• **Data records**
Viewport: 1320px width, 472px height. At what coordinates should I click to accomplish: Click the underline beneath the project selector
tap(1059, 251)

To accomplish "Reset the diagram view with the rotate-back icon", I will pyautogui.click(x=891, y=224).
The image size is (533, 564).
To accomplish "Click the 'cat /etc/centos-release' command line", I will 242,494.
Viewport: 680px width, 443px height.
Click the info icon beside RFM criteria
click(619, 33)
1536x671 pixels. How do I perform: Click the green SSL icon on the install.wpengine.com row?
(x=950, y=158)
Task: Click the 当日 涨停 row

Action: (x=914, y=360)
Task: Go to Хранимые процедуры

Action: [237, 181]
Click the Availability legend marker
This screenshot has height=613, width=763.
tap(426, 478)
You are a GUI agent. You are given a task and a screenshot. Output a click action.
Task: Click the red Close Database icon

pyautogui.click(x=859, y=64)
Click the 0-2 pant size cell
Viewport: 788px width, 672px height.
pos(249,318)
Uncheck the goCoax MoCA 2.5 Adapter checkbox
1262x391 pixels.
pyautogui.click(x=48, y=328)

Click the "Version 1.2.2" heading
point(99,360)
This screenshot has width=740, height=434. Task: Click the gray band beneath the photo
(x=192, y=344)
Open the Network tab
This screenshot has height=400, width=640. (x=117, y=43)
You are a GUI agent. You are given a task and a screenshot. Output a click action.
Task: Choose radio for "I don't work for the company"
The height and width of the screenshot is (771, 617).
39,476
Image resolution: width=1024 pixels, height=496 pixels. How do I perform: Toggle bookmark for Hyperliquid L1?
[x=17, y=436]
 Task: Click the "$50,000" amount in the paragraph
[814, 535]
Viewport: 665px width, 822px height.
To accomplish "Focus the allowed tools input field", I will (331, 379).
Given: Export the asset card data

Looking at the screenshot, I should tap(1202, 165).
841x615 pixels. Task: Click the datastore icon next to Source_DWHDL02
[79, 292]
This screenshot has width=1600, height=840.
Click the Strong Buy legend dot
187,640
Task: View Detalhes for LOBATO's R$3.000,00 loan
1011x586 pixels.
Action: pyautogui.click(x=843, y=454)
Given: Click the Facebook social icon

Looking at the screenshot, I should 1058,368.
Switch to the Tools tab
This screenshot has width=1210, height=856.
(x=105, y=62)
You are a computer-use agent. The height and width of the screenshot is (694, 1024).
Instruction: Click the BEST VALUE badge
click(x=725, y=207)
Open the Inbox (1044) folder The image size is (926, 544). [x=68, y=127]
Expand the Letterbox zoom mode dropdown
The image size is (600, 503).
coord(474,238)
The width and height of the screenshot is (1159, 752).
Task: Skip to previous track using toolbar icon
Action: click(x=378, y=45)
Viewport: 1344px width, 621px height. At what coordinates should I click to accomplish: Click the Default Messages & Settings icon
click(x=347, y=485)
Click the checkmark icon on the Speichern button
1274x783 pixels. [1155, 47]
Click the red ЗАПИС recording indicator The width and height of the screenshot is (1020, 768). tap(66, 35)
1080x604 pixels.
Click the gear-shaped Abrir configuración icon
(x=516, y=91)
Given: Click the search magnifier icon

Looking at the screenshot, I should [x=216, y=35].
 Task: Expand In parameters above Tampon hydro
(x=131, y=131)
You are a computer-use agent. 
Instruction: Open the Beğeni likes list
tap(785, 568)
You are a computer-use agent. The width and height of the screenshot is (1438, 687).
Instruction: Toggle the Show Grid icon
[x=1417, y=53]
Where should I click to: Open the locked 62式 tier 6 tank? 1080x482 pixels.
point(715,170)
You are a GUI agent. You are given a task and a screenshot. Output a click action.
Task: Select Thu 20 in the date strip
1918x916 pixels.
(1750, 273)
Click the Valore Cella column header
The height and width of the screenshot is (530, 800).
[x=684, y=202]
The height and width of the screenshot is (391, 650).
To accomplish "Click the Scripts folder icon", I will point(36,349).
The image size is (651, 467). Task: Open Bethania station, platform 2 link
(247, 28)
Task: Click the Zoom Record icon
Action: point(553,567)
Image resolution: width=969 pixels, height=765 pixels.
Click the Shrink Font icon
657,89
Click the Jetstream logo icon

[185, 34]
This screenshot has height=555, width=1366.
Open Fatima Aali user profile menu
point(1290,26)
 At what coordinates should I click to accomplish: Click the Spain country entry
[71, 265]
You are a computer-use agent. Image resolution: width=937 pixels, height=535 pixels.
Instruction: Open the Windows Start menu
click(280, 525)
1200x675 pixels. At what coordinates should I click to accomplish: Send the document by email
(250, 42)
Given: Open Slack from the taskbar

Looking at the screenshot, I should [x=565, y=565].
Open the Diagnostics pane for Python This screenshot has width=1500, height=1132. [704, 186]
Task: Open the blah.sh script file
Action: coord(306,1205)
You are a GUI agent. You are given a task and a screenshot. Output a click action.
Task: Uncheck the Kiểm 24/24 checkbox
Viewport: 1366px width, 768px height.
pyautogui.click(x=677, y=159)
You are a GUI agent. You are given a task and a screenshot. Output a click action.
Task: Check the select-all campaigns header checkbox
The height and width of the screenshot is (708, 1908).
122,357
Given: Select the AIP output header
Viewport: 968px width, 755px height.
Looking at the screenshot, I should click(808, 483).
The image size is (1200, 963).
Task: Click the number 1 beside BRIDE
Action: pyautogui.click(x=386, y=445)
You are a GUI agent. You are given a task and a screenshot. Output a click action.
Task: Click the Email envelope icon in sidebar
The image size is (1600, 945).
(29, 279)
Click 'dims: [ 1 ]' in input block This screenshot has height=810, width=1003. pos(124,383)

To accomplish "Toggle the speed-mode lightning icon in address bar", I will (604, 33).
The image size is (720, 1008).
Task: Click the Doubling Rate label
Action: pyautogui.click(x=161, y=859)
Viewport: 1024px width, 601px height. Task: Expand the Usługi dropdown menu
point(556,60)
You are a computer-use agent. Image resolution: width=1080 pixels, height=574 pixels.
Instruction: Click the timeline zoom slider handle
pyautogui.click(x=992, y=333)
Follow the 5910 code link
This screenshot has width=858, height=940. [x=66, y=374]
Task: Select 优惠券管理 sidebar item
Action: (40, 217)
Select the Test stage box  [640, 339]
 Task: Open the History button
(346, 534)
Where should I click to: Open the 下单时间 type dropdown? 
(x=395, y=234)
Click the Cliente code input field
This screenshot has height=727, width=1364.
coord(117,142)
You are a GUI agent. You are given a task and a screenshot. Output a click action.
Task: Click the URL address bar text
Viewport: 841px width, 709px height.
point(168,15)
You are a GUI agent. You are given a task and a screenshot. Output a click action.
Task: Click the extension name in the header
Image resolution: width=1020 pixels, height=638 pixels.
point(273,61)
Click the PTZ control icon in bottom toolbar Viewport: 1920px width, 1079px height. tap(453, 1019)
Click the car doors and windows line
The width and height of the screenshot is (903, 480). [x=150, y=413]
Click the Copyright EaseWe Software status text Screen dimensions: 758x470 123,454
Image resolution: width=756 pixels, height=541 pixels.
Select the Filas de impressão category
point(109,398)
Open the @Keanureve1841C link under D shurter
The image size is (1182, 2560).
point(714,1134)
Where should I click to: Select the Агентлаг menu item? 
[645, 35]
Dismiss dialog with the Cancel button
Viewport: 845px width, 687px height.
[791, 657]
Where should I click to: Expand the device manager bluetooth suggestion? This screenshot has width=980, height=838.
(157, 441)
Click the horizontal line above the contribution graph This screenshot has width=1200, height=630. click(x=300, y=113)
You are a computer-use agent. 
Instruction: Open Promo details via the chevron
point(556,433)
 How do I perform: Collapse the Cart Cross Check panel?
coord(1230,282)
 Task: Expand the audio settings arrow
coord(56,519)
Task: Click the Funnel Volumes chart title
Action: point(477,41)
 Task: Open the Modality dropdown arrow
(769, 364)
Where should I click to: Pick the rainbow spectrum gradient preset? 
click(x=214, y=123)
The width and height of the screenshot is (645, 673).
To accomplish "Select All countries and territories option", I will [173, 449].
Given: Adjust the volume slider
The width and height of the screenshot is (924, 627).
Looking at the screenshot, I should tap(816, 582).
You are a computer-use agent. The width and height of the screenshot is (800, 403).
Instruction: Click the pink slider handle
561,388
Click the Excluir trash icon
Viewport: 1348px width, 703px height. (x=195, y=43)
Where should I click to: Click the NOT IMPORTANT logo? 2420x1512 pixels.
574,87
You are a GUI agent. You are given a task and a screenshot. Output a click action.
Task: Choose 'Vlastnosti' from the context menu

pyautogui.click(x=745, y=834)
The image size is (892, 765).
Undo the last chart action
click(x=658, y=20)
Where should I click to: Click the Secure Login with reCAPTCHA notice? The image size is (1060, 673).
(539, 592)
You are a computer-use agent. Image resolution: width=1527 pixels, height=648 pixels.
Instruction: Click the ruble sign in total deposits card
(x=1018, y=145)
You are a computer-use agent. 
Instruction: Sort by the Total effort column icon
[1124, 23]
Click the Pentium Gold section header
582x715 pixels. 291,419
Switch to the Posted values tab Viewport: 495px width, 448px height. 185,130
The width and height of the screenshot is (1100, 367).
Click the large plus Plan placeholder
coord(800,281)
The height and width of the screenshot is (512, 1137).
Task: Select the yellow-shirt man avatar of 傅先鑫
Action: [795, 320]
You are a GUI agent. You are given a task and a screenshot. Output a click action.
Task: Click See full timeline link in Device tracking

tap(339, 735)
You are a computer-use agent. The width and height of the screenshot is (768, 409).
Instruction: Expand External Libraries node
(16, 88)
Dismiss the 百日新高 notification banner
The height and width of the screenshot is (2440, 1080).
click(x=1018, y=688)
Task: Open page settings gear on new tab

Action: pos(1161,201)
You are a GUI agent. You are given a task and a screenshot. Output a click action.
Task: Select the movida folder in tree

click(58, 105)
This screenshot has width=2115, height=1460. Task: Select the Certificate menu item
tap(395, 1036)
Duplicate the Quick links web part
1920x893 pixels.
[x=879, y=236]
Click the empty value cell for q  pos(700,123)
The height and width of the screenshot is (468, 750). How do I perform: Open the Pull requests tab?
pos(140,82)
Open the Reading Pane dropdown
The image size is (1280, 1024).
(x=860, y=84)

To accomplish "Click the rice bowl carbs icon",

• **Exercise details**
In the entries above, find the line holding "Given: Click the Facebook social icon" and the line holding "Expand the Letterbox zoom mode dropdown", then retype exactly those two lines and every line between them, and nothing else.

• **Output for this task**
Given: Click the Facebook social icon

Looking at the screenshot, I should 1058,368.
Switch to the Tools tab
This screenshot has width=1210, height=856.
(x=105, y=62)
You are a computer-use agent. The height and width of the screenshot is (694, 1024).
Instruction: Click the BEST VALUE badge
click(x=725, y=207)
Open the Inbox (1044) folder The image size is (926, 544). [x=68, y=127]
Expand the Letterbox zoom mode dropdown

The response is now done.